Diese Klarstellung war notwendig. Denn bei manchen Kritikern der Preisverleihung hatte man den Eindruck, dass dem BDS und nicht einer Organisation der Preis verliehen würde, die nicht die Zerstörung Israels zum Ziel hat. Man fühlte sich an Diskussionen um die westdeutsche Friedensbewegung der 1980er Jahre erinnert. Da wurde immer von kommunistischen Einflüssen gesprochen, obwohl die überwiegende Mehrheit der dort aktiven Organisationen damit überhaupt nichts zu tun hatte, manche sogar explizit deutschnational waren.

Wer sind die Feinde Israels?

Das Motto der expliziten Kritiker des Preises „Kein Frieden mit den Feinden Israels“ bringt im Grunde auf dem Punkt, um was es bei der Auseinandersetzung geht. Es geht um die Haltung zu Israel in einer Zeit, in der dort eine Regierung der Rechten an der Macht ist, die von diversen Rechtsregierungen in aller Welt hofiert wird.

Dass es dabei eben nicht in erster Linie um Antisemitismus geht, zeigen die guten Beziehungen der israelischen Regierung mit dem Orban-Regime in Ungarn. Der auf den Kosmopoliten George Soros bezogene Antisemitismus der ungarischen Regierung stört dabei nicht.

Ein Bündnis, das sich dezidiert gegen jeden Antisemitismus wendet, sollte aber dazu nicht schweigen. Es sollte sich vielmehr die Frage stellen, wer die Feinde Israels und wer die falschen Freunde Israels sind? Es sollte sich fragen, warum Rechte in aller Welt die Nähe zur israelischen Regierung suchen und trotzdem Antisemiten sein können?

Viele Jüdinnen und Juden auch in Deutschland sehen die innenpolitische Entwicklung in Israel mit Sorge und warnen von einer Orbanisierung. Sie sind keinesfalls Feinde Israels und auch keine Antisemiten.
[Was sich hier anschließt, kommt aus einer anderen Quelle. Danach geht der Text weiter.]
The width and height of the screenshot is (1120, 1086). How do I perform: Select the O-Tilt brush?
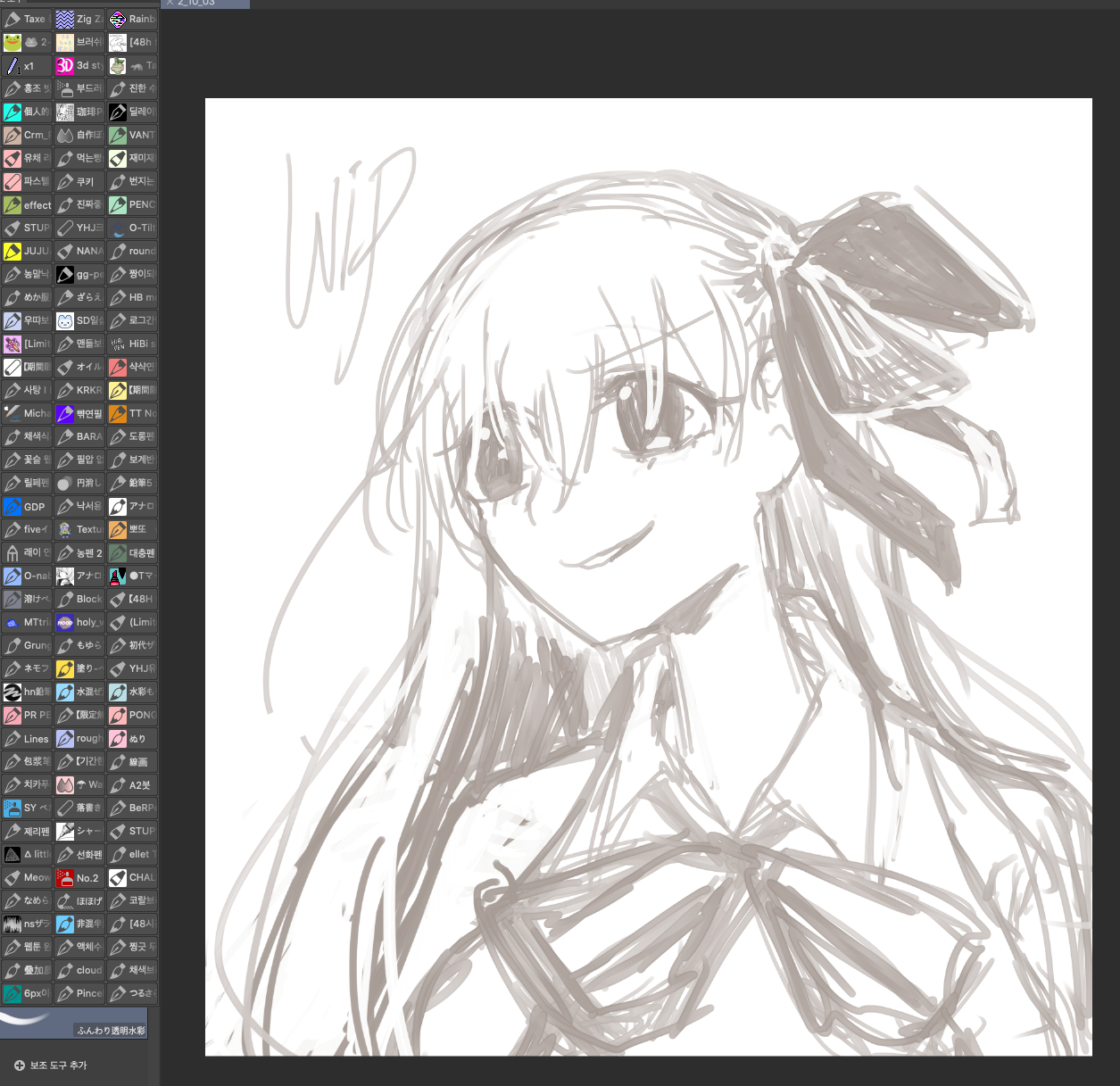point(132,228)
Es wäre zu hoffen, dass diejenigen, die es mit dem Kampf gegen jeden Antisemitismus Ernst meinen, bei der Preisverleihung sich aber unterschiedlich positioniert haben, zusammenfinden, wenn es notwendig wird. Das kann bei Protesten gegen den islamistischen Al Quds-Tag sein oder bei Aktionen gegen rechten Antisemitismus, aber auch vermeintlich linken regressiven Antizionismus, der oft vom Antisemitismus kaum zu unterscheiden ist.